## Dados de coordenadas dos itens

▶

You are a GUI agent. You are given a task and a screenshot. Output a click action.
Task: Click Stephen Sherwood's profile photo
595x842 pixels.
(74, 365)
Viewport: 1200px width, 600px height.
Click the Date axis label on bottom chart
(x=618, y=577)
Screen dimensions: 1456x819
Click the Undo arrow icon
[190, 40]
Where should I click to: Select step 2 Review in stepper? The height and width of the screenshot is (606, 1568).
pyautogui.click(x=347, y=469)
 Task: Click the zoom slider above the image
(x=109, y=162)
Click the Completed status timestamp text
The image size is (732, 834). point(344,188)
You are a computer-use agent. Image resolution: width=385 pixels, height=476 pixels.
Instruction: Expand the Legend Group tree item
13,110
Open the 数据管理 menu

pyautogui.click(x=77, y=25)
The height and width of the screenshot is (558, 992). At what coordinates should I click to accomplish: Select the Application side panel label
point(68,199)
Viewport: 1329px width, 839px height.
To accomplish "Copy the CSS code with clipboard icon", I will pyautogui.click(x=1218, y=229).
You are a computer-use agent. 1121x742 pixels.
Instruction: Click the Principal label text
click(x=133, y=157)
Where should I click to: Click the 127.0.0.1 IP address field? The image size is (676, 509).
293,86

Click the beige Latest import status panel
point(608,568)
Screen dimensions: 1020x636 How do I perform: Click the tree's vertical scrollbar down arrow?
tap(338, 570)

◀

## Instrução
Por favor, edite os registros acima, substituindo "Viewport" por "Window" em todas as ocorrências e mantendo todo o resto inalterado.

## Resposta escrita
You are a GUI agent. You are given a task and a screenshot. Output a click action.
Task: Click Stephen Sherwood's profile photo
595x842 pixels.
(74, 365)
Window: 1200px width, 600px height.
Click the Date axis label on bottom chart
(x=618, y=577)
Screen dimensions: 1456x819
Click the Undo arrow icon
[190, 40]
Where should I click to: Select step 2 Review in stepper? The height and width of the screenshot is (606, 1568).
pyautogui.click(x=347, y=469)
 Task: Click the zoom slider above the image
(x=109, y=162)
Click the Completed status timestamp text
The image size is (732, 834). point(344,188)
You are a computer-use agent. Image resolution: width=385 pixels, height=476 pixels.
Instruction: Expand the Legend Group tree item
13,110
Open the 数据管理 menu

pyautogui.click(x=77, y=25)
The height and width of the screenshot is (558, 992). At what coordinates should I click to accomplish: Select the Application side panel label
point(68,199)
Window: 1329px width, 839px height.
To accomplish "Copy the CSS code with clipboard icon", I will pyautogui.click(x=1218, y=229).
You are a computer-use agent. 1121x742 pixels.
Instruction: Click the Principal label text
click(x=133, y=157)
Where should I click to: Click the 127.0.0.1 IP address field? The image size is (676, 509).
293,86

Click the beige Latest import status panel
point(608,568)
Screen dimensions: 1020x636 How do I perform: Click the tree's vertical scrollbar down arrow?
tap(338, 570)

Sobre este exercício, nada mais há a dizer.